Ian (Tom Holland) is an elf living in a fantasy world that has lost its magic and become very much like today’s real world.  His brother Barley (Chris Pratt) is a gamer who treats his Dungeon and Dragons-like game as history of the world.  They live with their mother Laurel (Julia Louis Dreyfus), who had been widowed for years.

In fact, Ian had never met his father and that loss had always challenged the character.  So, on his 16th birthday, Ian’s mother gave him a gift from his father.  It was a magic staff and a spell that could resurrect the father for one day only.

The big problem was that the magic caused some trouble and, when they attempted to bring the father back, they were only able to resurrect half of the man, from the waist down.

Having a day left to try and find another magic gem that could finish the job, Ian and Barley headed out on an adventure of self-discovery and brotherly bonding.
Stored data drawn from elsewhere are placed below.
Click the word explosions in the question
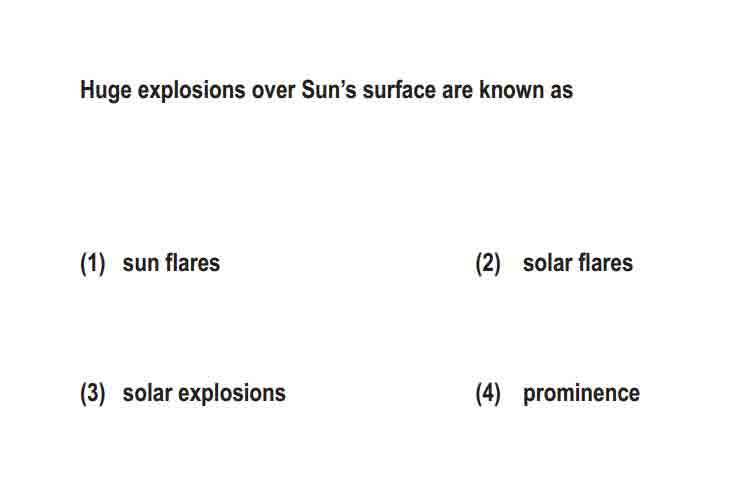Viewport: 750px width, 500px height. tap(191, 90)
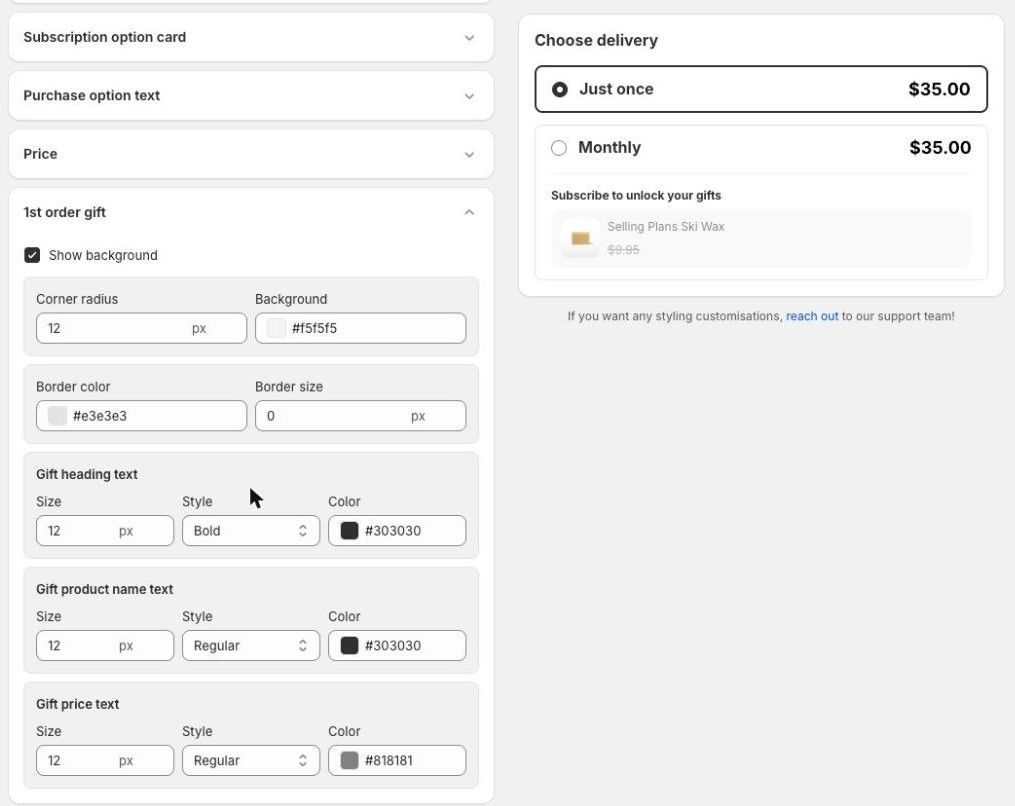This screenshot has width=1015, height=806.
Task: Open the Border color swatch #e3e3e3
Action: click(58, 416)
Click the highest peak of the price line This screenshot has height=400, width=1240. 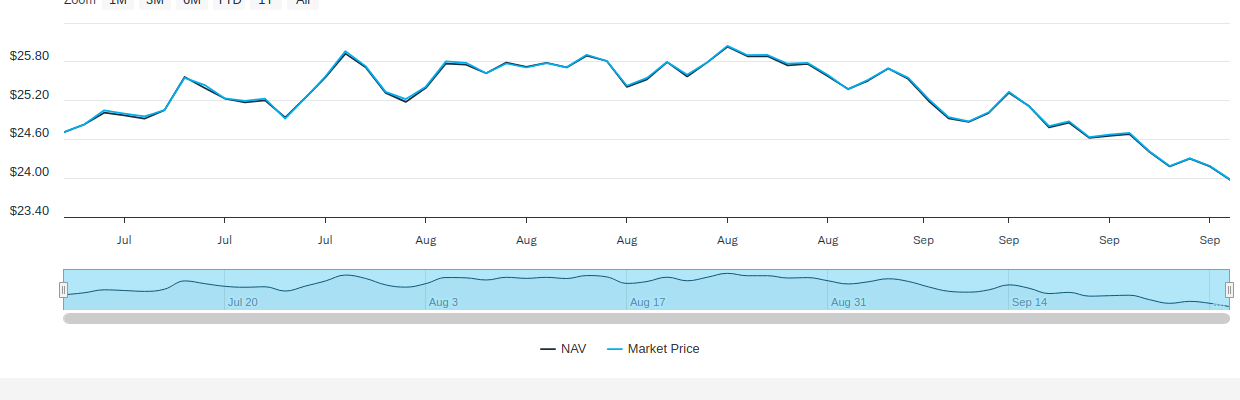pos(727,46)
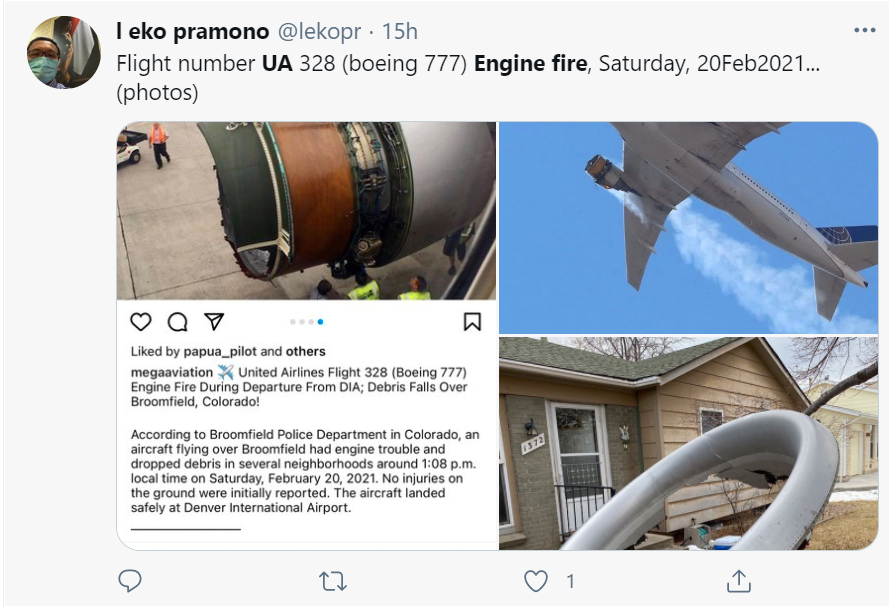Click the tweet text about UA 328
Image resolution: width=889 pixels, height=606 pixels.
click(468, 78)
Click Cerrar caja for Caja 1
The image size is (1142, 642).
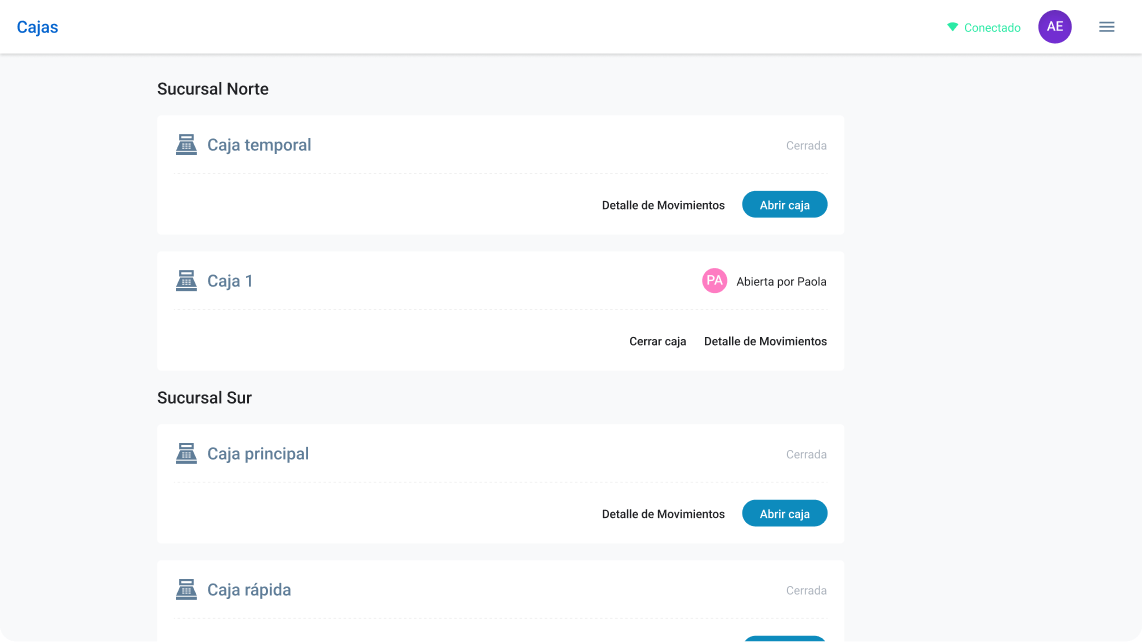click(x=658, y=341)
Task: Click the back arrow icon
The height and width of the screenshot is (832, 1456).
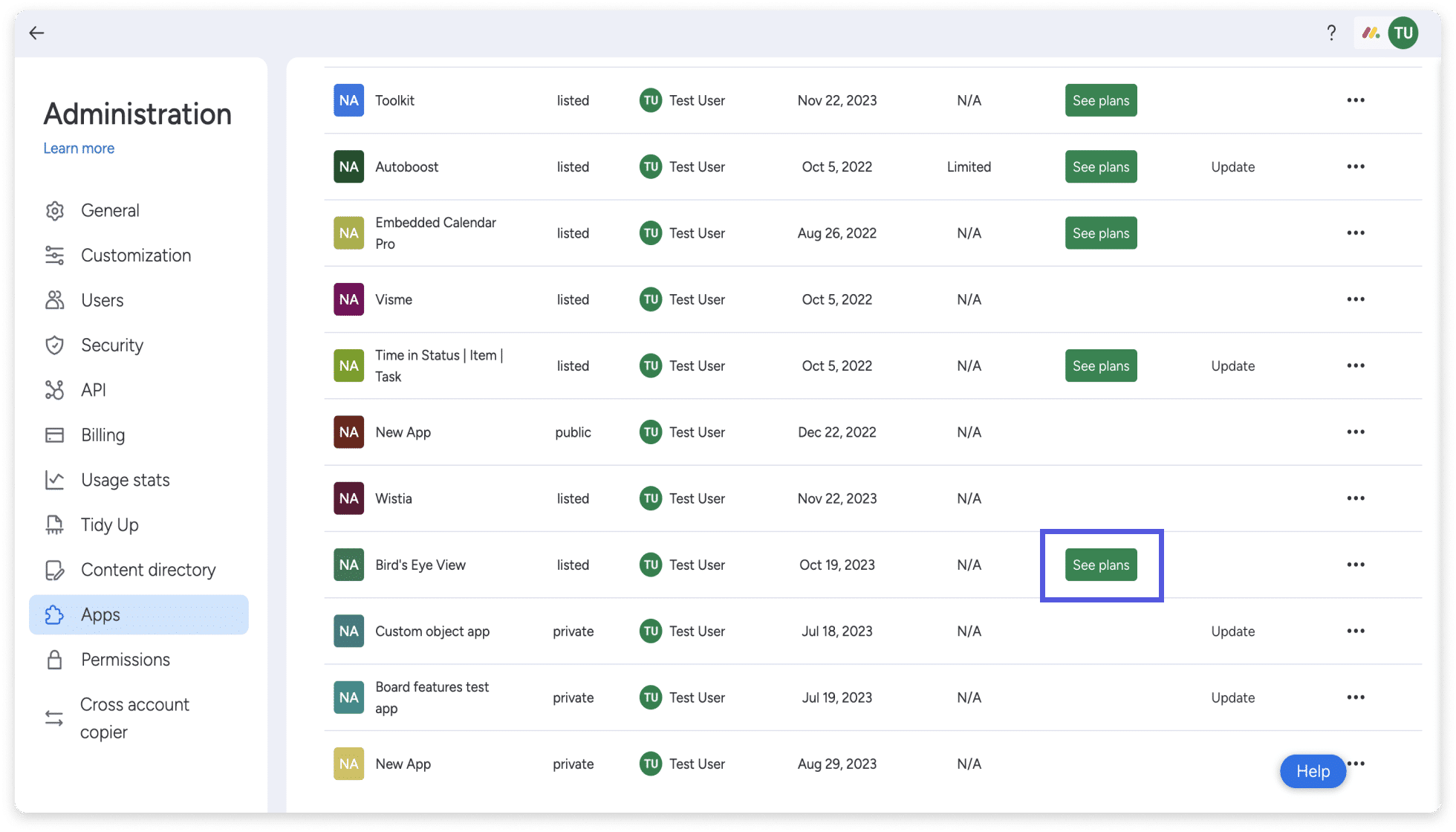Action: 36,33
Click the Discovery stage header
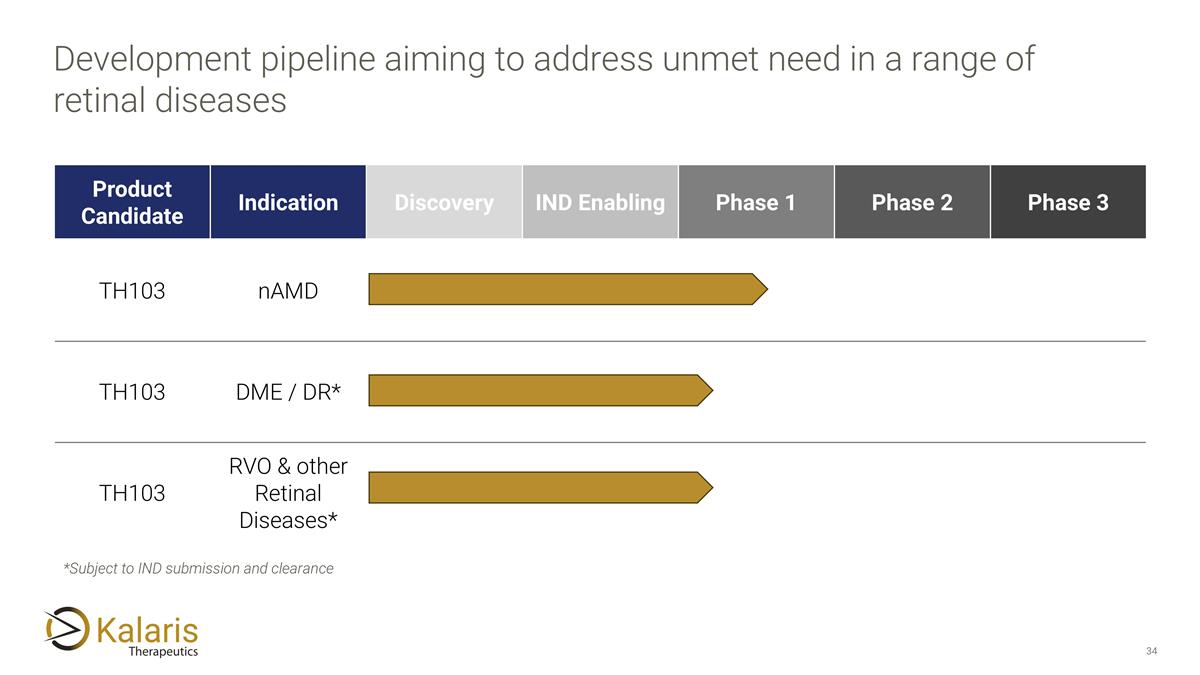 [x=444, y=202]
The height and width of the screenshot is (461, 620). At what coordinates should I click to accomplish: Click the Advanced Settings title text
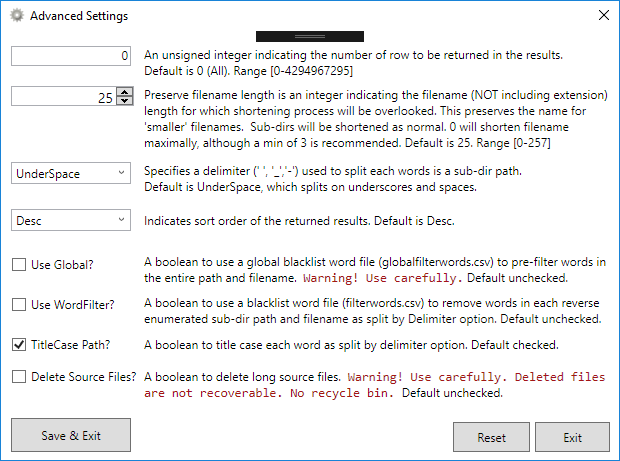coord(79,16)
Honestly, the first part of Onward was a bit slow and it was fine.  However, when you are watching a Pixar film, fine does not cut it.  As the film progressed though, the emotional bond between Ian and Barley started to carry the movie and it was not too long until Onward was firing on all cylinders.  Honestly, the third act of this movie was just tremendous and took Onward to a different level.

Pixar certainly knows how to create emotions among the viewers.  They tugged on the feelings throughout the movie and I am not ashamed to admit that the final act saw me with tears running down my face.  It reminded me, in good ways, of both Coco and Inside Out.  It also absolutely had a ton of homages to Indiana Jones movies in fairly obvious ways.

The voice cast was outstanding.  I have already mentioned Holland, Pratt and Louis Dreyfus, but I have not yet mentioned Octavia Spencer, who voices the Manticore, an amalgam of several animals (like a griffin) that had a legendary history in the fantasy world.  Spencer was great and had some of the funniest lines in the film.

Of course, the animation in the movie was continually great.  Pixar films are always above the line for CGI and character creation.  It is a beautiful film to look at through the entire run.

In the end, the movie truly dives into the brotherly connection between Ian and Barley, providing a relationship that is undeniably relatable and powerful.  The sentiments of loss that are interspersed in the script is done deftly and in a way that expertly draws out the emotions in the viewers, both young and old.  The third act of this movie is as good as it gets and really takes what was being set up as a decent Pixar movie and makes it an excellent Pixar movie.

When this opens nationwide next weekend, make sure you take your family to see it.  Or go on your own.  It is worth your time.